下のチャートは基本的なcDNAアレイ解析の流れを示します。始めに、分析したいデータをアップロードし、Simbiotデータベースにサブミットします。

サブミット後、Rowデータマトリックス(RDM)を作成するためにデータをエクスポートします。Illumina社 のマイクロアレイのみScaledデータマトリックス(SDM)作成のため、データのスケール化が可能です。Affymetrix社のチップは自動的にlog base 2 (log2)変換されます。
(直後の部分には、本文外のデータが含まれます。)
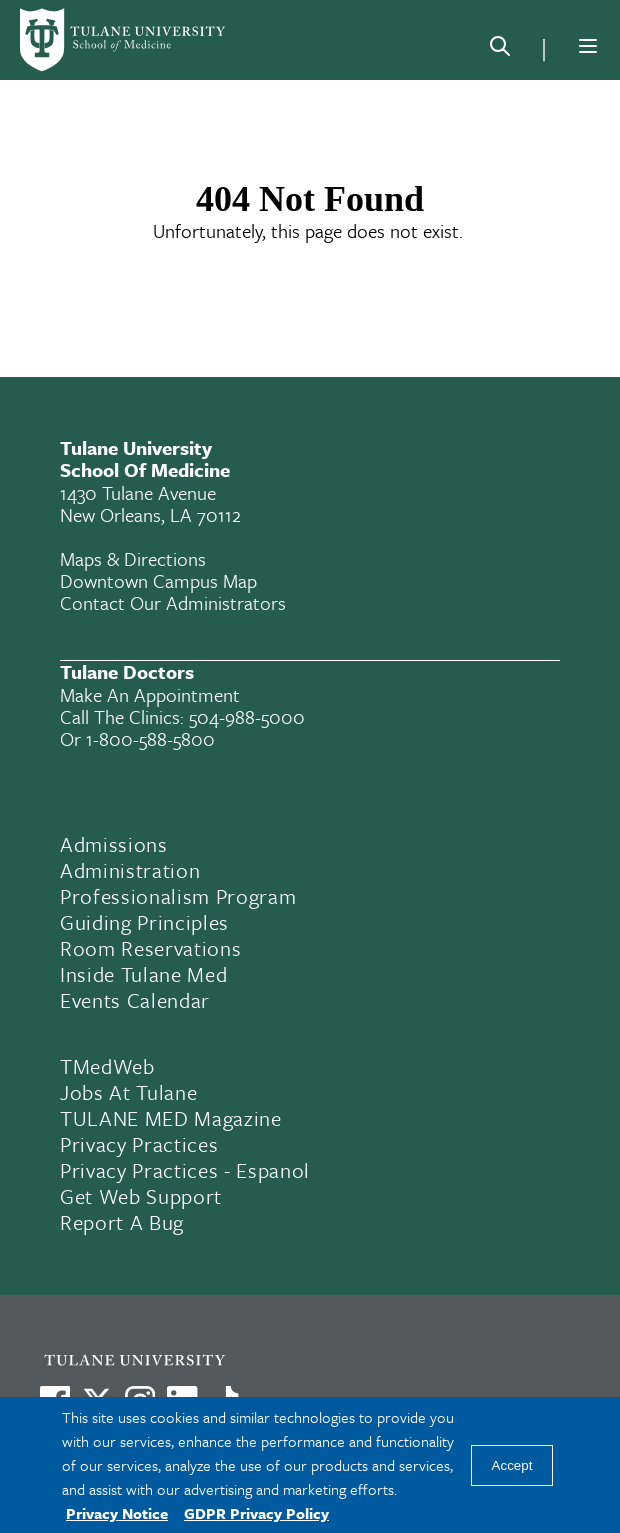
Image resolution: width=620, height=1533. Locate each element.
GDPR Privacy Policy (256, 1513)
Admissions (114, 844)
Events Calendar (135, 1000)
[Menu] (588, 46)
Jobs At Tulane (128, 1092)
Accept (512, 1465)
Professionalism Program (178, 896)
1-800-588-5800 (150, 738)
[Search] (500, 50)
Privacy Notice (117, 1513)
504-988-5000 (247, 716)
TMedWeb (107, 1066)
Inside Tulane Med (143, 974)
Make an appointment (150, 694)
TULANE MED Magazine (171, 1118)
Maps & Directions (133, 558)
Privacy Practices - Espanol (185, 1170)
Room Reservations (150, 948)
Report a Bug (122, 1222)
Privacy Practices (139, 1144)
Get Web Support (141, 1196)
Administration (130, 870)
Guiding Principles (144, 922)
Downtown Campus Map (158, 580)
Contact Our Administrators (173, 602)
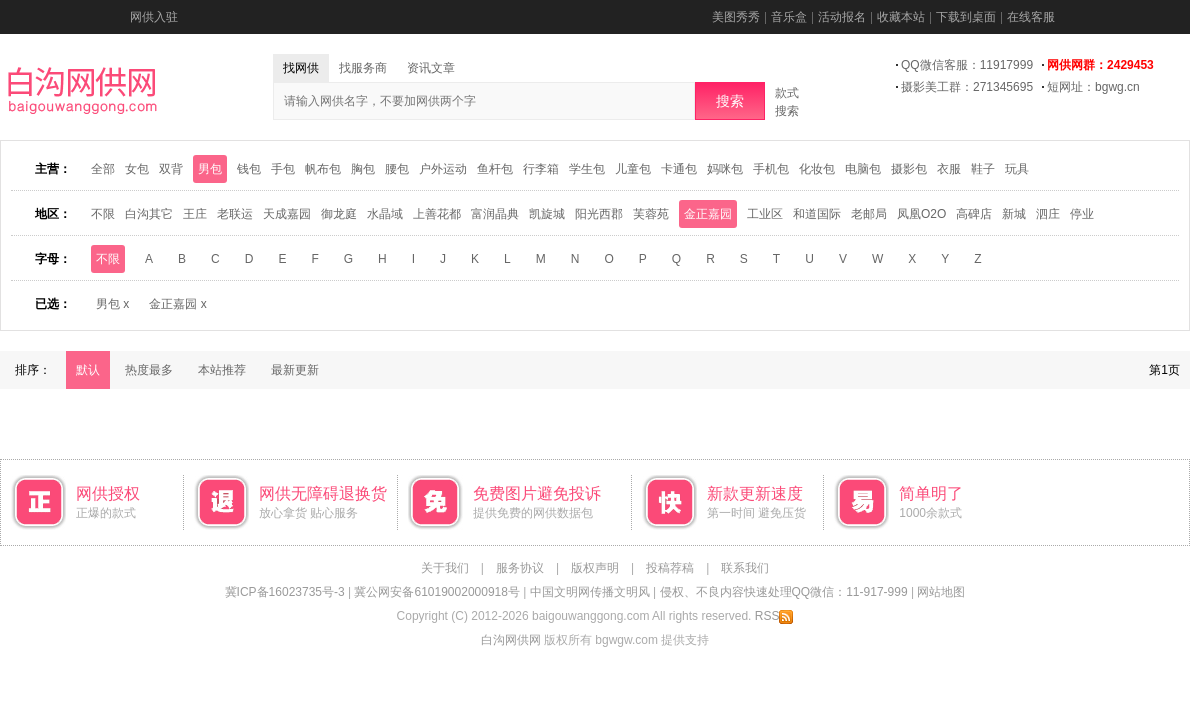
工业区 (765, 214)
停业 (1082, 214)
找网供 (301, 68)
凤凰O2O (921, 214)
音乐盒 (789, 17)
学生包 (587, 169)
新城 (1014, 214)
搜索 (730, 101)
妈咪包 (725, 169)
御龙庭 (339, 214)
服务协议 (520, 568)
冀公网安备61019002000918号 (436, 592)
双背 (171, 169)
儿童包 (633, 169)
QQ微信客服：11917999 (967, 65)
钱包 (249, 169)
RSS (774, 616)
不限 (103, 214)
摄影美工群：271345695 (967, 87)
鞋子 (983, 169)
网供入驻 (154, 17)
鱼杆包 (495, 169)
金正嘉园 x (177, 304)
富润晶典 (495, 214)
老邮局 (869, 214)
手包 (283, 169)
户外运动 (443, 169)
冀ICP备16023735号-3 (285, 592)
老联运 (235, 214)
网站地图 (941, 592)
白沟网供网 (511, 640)
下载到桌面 (966, 17)
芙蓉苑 (651, 214)
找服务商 (363, 68)
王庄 (195, 214)
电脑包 (863, 169)
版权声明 (595, 568)
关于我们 (445, 568)
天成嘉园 (287, 214)
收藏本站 (901, 17)
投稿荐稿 (670, 568)
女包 (137, 169)
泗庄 (1048, 214)
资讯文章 (431, 68)
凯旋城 (547, 214)
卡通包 (679, 169)
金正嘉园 (708, 214)
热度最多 (149, 370)
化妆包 (817, 169)
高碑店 (974, 214)
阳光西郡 (599, 214)
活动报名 (842, 17)
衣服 (949, 169)
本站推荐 (222, 370)
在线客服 (1031, 17)
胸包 (363, 169)
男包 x (112, 304)
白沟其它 (149, 214)
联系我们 (745, 568)
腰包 (397, 169)
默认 (88, 370)
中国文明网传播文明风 (590, 592)
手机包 (771, 169)
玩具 (1017, 169)
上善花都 (437, 214)
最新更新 (295, 370)
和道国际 (817, 214)
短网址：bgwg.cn (1093, 87)
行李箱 (541, 169)
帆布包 (323, 169)
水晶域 (385, 214)
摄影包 (909, 169)
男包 (210, 169)
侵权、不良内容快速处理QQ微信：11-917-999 (784, 592)
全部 (103, 169)
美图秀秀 (736, 17)
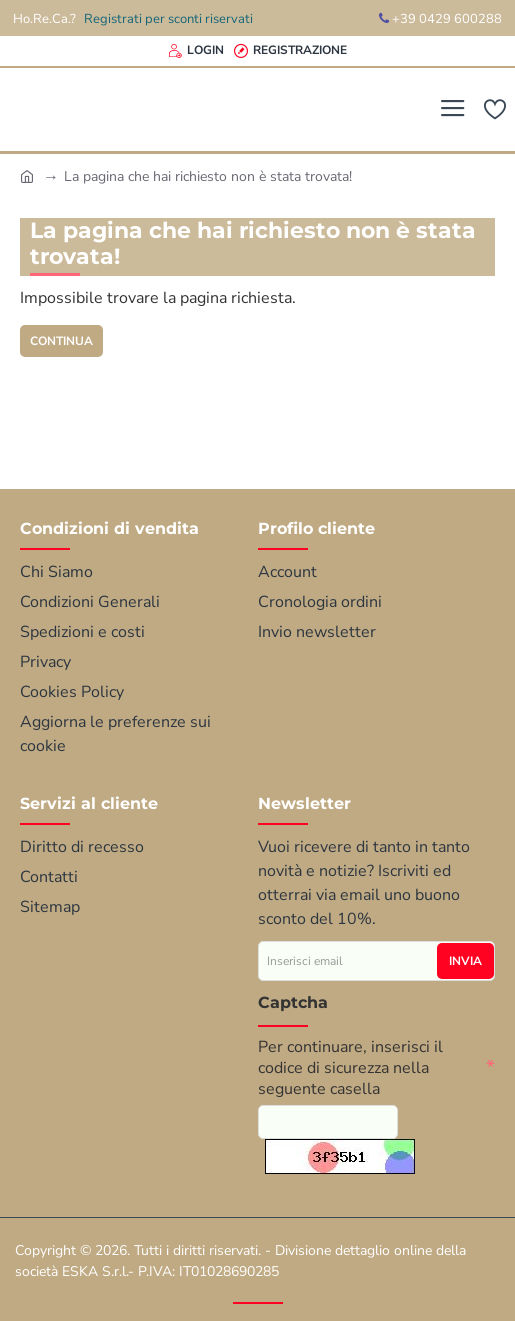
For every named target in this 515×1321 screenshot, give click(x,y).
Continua (67, 341)
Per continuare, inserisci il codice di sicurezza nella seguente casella (350, 1059)
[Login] (196, 50)
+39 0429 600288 (440, 19)
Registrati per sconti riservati (168, 19)
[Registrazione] (290, 50)
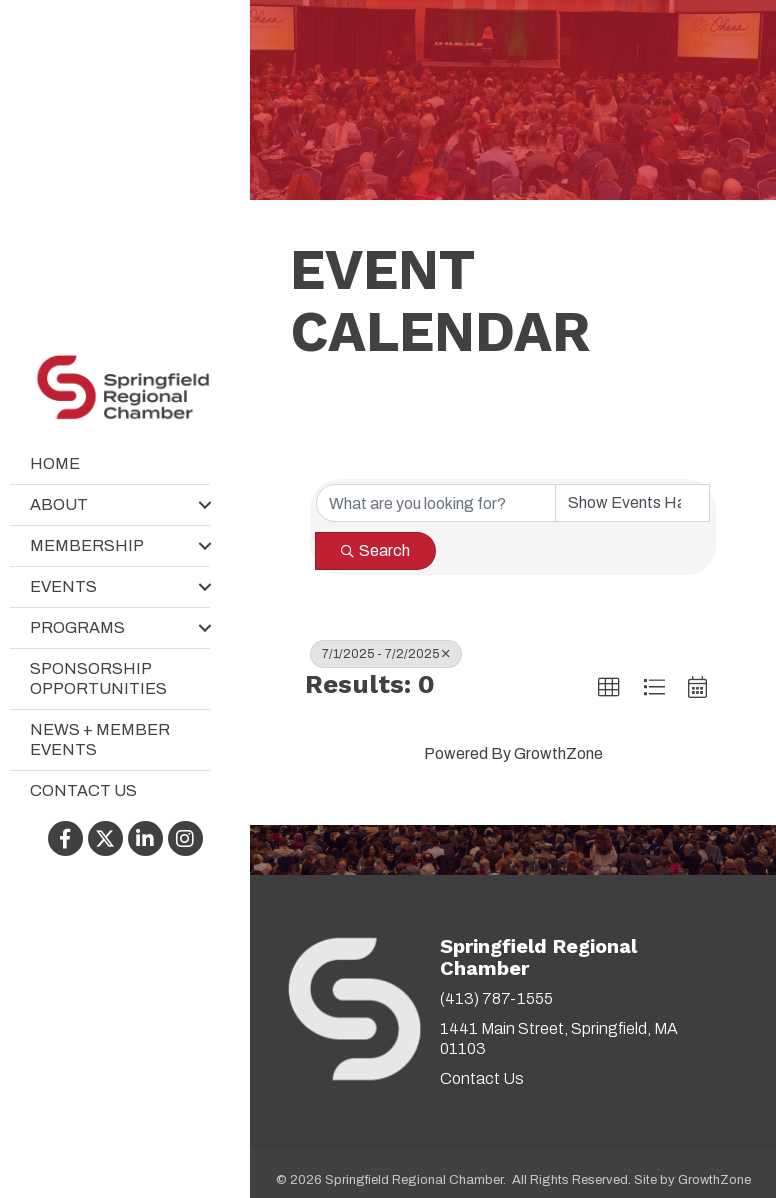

スケール化後は様々な正規化機能を利用してNormalizedデータマトリックス(NDM)を作成できます。Normalizedデータマトリックスはそのまま解析に用いることもできますし、pathwayやgene ontology、その他の条件でフィルターをかけて、目的の遺伝子を解析することもできます。

SNP データ解析

SNPマイクロアレイの解析プロセスも同様の過程で行います:


Affymetrix社のチップはスケールの変換と正規化を自動的に行います。Illumina社のマイクロアレイはエクスポート後に正規化を行う必要があります(様々なパラメータを使うことができます)。エクスポートおよび任意による正規化の後、データはbuilt-in peer-reviewedアルゴリズムを用いて解析することができます。また、様々な条件でデータをフィルターにかけて、目的のデータだけを解析することもできます。


プロセスとステータス

Simbiotは非同期性のシステムです。ユーザーがリクエストを作成すると、リクエストはキューに並べられ、システムが稼動可能な段階になった時に実行するようにスケジュールを組みます。通常、どのようなリクエストでも以下のようなステータスに置かれます。

  1. ペンディング: リクエストを受け付け、待機しています
  2. 実行中:    リクエストを実行しています
  3. 完了:     リクエストが完了しました
  4. エラー:    リクエストの実行ができません

リクエストの状況は「オブジェクトの詳細」のページに全プロジェクトリストと共に表示されます。さらに、ステータスがカラーで表示されます。

もし、オブジェクトが長時間ペンディング状態にあったら、他のユーザーのリクエストを実行中ということです。ペンディング中の全リクエスト数はスクリーン右上のキューをクリックして表示できます。

リクエストの実行が完了すると、ステータスは「完了」にかわり、ユーザー登録時に登録したメールアカウントへ通知メールが送られます。この通知メールには完了したリクエストへのリンクが貼られています.

再解析(resubmission)のリクエストとWhat-If解析

ほとんどの解析結果で、サンプルの再分類をすることなくパラメータの変更を行うことが出来ます。この機能は、パラメータタブで操作できます:


パラメータは解析により異なり、オリジナルのリクエスト画面で一度使われたものと同じものが表示されます。新しいパラメータをセットし、名前と、必要に応じてコメントを入れ、再解析をクリックして新たに解析を開始します.

共通スクリーン形式

Simbiotシステムは共通に利用されている画面形式を利用しています。これらのうち、解析に関連するものについて以下に示します.

解析のサブミット画面

通常、解析のサブミッションの過程では、サンプルを分類して、パラメータをセット、名前とコメントを入力してプロセスを開始します。ほとんどのサブミッション/分類スクリーンは次のようなレイアウトになります.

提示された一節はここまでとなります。